Our research in the media
Our research on personalizing exosuits via interpretable Bayesian optimization was covered by Börsen-Zeitung, Germany’s main newspaper on financial markets.
Specifically, I was interviewed on our paper “Explaining Bayesian Optimization by Shapley Values Facilitates Human-AI Collaboration For Exosuit Personalization” (ECML).
The article (in German) discusses the growing market of exosuits and exoskeletons and the importance of personalizing such wearable devices – oftern via Bayesian optimization (BO). This is where our research comes into play: By interpreting BO, taking into account its uncertainty, we allow users to interact with the BO system in a more efficient way. Human-AI collaboration at its best! ![]()
Here’s a snippet from the article translated to English:
[…] “The statistician Julian Rodemann, now at the Rational Intelligence Lab of the CISPA Helmholtz Center for Information Security in Saarbrücken, worked on Walsh’s project during his doctorate at Ludwig Maximilian University of Munich together with researchers from the Munich Center for Machine Learning. The German research group, in collaboration with the Harvard scientists, developed a mechanism to help users understand why the optimization algorithm recommends certain configurations. “The program offers users of the Back Exosuits two parameters on a scale—one for assistance when bending and one for straightening up—yet it’s very laborious to figure out which combinations are ideal for a given user,” says Rodemann. After all, in theory researchers and users would have to try out every possible pair of values.

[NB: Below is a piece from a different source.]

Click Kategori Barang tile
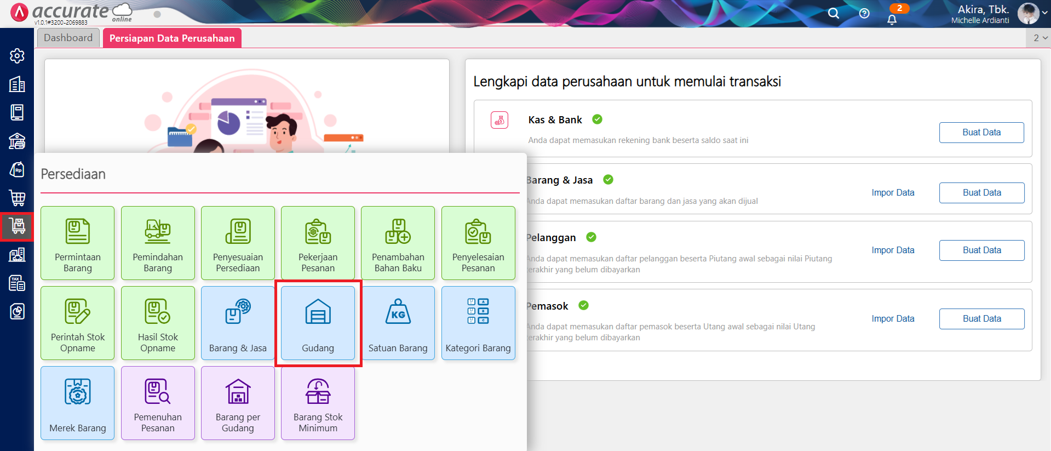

“For users to interact with the program more efficiently, they should be able to understand how Bayesian optimization arrives at its suggestions,” Rodemann emphasizes. That’s because it may, for example, also propose values that lie further outside the user’s previous comfort zone precisely because the user hasn’t gathered enough experience there yet. “If the optimization algorithm proposes these parameters without explanation, the user might be more inclined to skip them—and could thereby miss out on a better configuration,” Rodemann explains.
The system is still subject to certain limitations. The idea of interpreting Bayesian optimization directly, rather than the underlying AI model, is still quite new. “We’re able to show to what extent the proposed value for assistance when bending and straightening with the exosuit was suggested for optimization purposes and to what extent it was motivated by a desire to explore the dark corners of the configuration space,” says Rodemann. But of course the user then has to interpret that. “The challenge for programmers now is to translate these values into natural language that’s understandable for every user,” the statistician adds.
Exactly what the user interface will look like remains open. “To find out what kind of information output users respond to best, psychological studies are still needed,” Rodemann underscores. However, the explanation mechanism is slated to be available in upcoming generations of exosuits, which Walsh’s Harvard spin-off is already selling commercially.
Arens concedes that optimizing the walking aids is particularly complex. They must be readjusted not only for different users and tasks but also for different terrains and inclines. The work of engineers, statisticians, and programmers at Harvard and in allied programs such as Munich is an ongoing process: while the spin-off from Walsh’s lab is already selling the first systems commercially, new research is flowing into subsequent generations of the exosuits. The robotics tools are thus intended for increasingly complex practical applications—and to help accelerate the growth of a potential billion-dollar market.